What is Sickle Cell Anemia/Disease?
"Sickle cell trait is an inherited blood disorder that affects 1 million to 3 million Americans and 8 to 10 percent of African Americans. Sickle cell trait can also affect Hispanics, South Asians, Caucasians from southern Europe, and people from Middle Eastern countries."
(source: https://www.hematology.org/education...kle-cell-trait)

Miserable Detailed Video Explaining Sickle Cell Anemia/Disease:



The United States Birthing Facilities (hosptials) Are Supposed to Check All Newborns For Sickle Cell Anemia/Disease, As Sufferers Of Sickle Cell Anemia/Disease Are Born With It
"All newborns in the United States are now tested for sickle cell disease and sickle cell trait. Sickle cell disease can be identified before birth by testing a sample of amniotic fluid or tissue from the placenta. People who carry the sickle cell gene can seek genetic counseling before pregnancy to discuss options."
(source: https://www.hematology.org/education...kle-cell-trait)

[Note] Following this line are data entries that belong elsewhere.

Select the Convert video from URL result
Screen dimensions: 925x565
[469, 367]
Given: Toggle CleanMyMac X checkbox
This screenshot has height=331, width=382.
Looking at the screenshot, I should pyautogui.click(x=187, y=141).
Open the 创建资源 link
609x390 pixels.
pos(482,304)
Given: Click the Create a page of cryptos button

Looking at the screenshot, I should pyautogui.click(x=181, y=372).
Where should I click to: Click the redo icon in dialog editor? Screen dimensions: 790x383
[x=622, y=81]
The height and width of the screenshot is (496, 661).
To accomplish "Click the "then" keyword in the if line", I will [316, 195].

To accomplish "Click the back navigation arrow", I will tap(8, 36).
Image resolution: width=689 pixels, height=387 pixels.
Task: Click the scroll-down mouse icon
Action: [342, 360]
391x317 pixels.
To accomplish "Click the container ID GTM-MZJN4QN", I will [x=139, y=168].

Weaknesses Of Sickle Cell Anemia/Disease In Physical Activity
"Individuals can and do lead active lifestyles. In fact, several professional athletes are carriers of the trait. In recent years, however, there has been heightened attention on cases of athletes with sickle cell trait who have experienced exertion-related illness and, in some cases, sudden death, during or after strenuous athletic training sessions."
(source: https://www.hematology.org/education...kle-cell-trait)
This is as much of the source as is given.